Laws of Supply and Demand … and Storage
One problem solar panels share with every conventional method of power generation is that they have a second by second correlation to demand – there is no centralized mechanism to store power. The way the conventional power sources have managed this is simply to vary the amount of power they produce in order to just meet demand at any given moment.
The key difference between solar (or wind, for that matter) and its more conventional alternatives is that it provides only intermittent power – in other words, it only works when the sun shines.
We modern humans like to run our electrical devices all the time. Light, especially, is something we like to use at night. There are also annual cycles of daylight time to take into account in calculating PV potential, as well as the average number of sunny days in any particular location. So PV, unlike coal or nuclear or even hydro, really can’t be a practical means of generating all of our power without the capacity to store that power for use during times when the sun isn’t shining.

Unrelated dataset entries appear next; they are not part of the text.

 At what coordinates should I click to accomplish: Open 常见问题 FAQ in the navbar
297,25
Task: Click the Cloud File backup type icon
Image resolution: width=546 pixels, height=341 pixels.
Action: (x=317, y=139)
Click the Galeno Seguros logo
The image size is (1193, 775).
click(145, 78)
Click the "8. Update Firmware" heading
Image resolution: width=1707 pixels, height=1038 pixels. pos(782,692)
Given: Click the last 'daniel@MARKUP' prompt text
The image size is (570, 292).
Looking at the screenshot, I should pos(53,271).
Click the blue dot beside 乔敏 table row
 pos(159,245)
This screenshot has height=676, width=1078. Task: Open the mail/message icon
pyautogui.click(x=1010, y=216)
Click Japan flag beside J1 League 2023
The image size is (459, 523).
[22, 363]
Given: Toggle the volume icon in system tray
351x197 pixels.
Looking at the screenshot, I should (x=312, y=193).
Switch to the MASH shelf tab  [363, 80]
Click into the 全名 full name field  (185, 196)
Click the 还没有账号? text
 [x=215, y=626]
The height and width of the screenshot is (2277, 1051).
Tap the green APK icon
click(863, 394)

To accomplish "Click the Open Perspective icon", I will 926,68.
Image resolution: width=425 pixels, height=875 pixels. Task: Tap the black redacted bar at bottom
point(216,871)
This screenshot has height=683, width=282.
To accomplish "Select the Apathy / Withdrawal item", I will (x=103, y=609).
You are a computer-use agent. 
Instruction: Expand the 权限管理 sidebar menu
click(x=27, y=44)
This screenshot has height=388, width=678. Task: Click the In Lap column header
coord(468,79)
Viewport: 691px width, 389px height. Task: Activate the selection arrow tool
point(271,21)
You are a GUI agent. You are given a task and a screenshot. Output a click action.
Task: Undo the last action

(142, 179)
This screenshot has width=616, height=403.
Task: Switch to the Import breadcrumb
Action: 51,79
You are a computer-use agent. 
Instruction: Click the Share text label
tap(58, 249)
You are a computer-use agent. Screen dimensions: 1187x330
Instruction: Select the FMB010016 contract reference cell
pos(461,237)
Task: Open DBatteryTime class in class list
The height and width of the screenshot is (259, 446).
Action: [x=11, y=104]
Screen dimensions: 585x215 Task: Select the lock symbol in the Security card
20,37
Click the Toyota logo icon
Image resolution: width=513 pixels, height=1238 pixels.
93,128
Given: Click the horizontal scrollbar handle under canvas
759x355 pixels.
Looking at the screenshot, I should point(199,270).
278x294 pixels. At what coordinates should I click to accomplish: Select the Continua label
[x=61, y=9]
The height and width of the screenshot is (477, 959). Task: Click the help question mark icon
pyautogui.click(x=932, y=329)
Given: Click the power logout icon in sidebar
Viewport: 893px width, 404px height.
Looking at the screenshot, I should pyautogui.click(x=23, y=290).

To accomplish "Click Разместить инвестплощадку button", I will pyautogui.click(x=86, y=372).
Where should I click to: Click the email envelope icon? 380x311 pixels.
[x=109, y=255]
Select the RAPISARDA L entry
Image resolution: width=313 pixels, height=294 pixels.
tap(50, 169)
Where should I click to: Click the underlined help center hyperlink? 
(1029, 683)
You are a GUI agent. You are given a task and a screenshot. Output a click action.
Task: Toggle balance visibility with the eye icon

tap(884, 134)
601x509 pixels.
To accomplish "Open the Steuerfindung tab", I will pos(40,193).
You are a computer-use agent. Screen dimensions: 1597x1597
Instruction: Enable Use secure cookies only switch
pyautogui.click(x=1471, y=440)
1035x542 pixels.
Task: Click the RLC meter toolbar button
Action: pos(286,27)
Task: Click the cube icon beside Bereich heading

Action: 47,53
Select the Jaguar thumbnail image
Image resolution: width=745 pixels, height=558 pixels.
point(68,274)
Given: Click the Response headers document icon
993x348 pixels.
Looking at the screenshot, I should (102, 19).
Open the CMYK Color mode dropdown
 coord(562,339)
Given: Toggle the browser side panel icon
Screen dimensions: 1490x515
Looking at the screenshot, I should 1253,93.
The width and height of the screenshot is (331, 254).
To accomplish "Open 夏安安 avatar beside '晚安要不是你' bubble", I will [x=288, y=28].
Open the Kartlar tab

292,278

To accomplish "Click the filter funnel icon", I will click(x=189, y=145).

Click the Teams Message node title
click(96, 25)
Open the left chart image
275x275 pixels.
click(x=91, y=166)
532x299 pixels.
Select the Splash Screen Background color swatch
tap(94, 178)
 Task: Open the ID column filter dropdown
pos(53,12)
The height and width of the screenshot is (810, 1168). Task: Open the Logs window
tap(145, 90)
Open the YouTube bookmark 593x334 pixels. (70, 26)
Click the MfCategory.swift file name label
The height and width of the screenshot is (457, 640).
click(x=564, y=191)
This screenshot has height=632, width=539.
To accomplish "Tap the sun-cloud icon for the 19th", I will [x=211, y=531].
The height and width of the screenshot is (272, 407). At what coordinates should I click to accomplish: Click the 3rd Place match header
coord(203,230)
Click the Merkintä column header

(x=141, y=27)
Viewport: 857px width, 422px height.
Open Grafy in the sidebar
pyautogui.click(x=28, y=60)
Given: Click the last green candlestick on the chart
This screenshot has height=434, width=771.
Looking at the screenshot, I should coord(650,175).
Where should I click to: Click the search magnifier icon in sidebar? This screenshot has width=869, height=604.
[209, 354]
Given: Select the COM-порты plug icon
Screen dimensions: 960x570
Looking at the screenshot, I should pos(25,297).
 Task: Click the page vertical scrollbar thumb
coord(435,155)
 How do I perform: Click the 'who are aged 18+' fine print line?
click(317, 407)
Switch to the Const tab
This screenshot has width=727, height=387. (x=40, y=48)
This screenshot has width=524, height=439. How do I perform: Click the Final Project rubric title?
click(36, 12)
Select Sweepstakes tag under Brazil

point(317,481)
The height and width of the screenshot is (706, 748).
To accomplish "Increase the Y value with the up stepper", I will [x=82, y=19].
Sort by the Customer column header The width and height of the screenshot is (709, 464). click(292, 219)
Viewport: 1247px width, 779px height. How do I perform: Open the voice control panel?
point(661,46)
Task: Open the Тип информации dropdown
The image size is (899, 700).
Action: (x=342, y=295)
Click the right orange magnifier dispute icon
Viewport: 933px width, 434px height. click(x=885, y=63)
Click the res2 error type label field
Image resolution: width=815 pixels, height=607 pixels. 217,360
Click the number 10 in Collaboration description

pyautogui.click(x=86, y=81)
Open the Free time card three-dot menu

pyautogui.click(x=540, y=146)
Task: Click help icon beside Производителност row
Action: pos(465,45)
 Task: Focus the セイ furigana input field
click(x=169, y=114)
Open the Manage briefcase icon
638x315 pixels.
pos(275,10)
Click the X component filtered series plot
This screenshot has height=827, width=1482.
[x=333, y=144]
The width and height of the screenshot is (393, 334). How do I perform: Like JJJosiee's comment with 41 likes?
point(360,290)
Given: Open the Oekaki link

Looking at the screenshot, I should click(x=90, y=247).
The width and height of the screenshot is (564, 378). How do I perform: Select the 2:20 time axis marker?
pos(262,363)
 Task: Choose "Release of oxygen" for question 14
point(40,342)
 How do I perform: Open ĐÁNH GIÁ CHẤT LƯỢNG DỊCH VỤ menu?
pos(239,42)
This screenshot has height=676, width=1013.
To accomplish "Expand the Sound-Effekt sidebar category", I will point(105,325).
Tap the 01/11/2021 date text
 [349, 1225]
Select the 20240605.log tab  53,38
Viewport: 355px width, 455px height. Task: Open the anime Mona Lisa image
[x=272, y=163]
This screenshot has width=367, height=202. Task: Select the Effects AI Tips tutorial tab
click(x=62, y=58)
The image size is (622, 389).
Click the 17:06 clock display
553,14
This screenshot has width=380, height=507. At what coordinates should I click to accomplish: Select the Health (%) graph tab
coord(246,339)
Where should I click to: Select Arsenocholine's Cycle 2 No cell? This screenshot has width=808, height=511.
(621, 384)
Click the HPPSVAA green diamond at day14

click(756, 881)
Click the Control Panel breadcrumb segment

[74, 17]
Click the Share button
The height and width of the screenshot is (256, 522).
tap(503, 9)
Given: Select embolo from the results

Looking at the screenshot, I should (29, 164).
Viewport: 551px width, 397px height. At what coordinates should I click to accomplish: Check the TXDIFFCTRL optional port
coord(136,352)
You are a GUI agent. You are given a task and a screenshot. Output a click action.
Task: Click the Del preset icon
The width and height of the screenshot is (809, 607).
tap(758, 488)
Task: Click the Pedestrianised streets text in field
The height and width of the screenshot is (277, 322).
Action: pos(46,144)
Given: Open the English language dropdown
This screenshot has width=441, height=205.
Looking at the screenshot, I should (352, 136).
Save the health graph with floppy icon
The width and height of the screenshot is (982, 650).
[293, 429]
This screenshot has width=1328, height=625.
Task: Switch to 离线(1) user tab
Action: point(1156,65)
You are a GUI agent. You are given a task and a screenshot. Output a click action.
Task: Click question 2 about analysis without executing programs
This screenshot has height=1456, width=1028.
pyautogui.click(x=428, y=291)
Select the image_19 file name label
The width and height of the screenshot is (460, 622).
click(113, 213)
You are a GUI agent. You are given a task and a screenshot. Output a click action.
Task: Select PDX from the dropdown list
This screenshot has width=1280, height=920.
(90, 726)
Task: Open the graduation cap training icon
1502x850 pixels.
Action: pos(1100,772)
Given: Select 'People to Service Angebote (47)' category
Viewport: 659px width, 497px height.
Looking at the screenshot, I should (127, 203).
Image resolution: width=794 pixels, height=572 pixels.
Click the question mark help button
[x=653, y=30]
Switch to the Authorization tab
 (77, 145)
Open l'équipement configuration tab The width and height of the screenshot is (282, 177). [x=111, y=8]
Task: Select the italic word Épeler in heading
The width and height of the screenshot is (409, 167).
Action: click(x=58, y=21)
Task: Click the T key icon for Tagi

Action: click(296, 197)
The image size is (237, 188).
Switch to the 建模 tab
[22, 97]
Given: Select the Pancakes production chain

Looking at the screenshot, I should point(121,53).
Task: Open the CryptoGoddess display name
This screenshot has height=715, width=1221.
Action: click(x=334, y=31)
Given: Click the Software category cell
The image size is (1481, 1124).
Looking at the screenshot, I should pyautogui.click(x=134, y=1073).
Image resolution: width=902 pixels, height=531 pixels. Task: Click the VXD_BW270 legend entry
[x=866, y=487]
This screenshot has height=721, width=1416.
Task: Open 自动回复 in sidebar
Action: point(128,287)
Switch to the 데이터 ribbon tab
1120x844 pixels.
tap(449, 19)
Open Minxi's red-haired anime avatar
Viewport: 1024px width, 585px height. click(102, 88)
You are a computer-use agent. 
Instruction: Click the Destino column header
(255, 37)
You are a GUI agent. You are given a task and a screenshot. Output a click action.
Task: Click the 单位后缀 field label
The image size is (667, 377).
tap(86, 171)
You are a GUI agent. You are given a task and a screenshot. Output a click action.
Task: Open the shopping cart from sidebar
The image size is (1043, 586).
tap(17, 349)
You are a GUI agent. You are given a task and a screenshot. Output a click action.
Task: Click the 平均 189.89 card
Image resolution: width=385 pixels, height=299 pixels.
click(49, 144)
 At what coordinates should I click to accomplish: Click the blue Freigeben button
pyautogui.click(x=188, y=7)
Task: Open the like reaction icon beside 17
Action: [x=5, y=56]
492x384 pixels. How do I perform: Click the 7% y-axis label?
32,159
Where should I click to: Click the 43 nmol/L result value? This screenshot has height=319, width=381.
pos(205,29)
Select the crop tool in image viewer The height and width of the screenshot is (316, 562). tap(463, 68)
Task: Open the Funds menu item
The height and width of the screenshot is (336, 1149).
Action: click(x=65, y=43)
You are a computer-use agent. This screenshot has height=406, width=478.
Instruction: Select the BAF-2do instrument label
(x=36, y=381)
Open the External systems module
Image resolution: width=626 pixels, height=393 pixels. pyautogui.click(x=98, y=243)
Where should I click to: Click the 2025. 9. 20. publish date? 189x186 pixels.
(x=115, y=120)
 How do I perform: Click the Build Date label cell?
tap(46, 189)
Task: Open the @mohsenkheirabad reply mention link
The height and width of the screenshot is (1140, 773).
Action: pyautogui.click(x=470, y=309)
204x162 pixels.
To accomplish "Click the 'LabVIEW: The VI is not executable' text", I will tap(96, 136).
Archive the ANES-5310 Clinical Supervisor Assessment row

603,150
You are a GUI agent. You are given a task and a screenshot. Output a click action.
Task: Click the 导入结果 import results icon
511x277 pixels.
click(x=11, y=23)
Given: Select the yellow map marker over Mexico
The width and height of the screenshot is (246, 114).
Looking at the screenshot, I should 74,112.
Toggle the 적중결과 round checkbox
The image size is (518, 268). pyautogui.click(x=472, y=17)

A Note on the Solar News out of Germany
That difference between the power generated at any particular moment and the power that could be called on at any general moment is responsible for the confusion about the reporting on Germany’s PV power. And that news is often very misleading.
When you see a news headline that says “Last Weekend Half of Germany’s Energy was Solar Powered,” or “Germany gets 50% of its electricity from solar for the first time,” what they MEAN is that for a few hours last week it was really sunny and the amount of power being collected by the German PV array was equal to half the use a that time. They DON’T mean that half of all German power needs are being met by PV all the time.
Actually in 2014, 5.7% of total German electricity came from active solar panels. Since Germany is a not-UN-cloudy country at a pretty high northern latitude, its unlikely to ever be entirely powered by solar. That doesn’t mean that that they aren’t making a great effort and setting a great example.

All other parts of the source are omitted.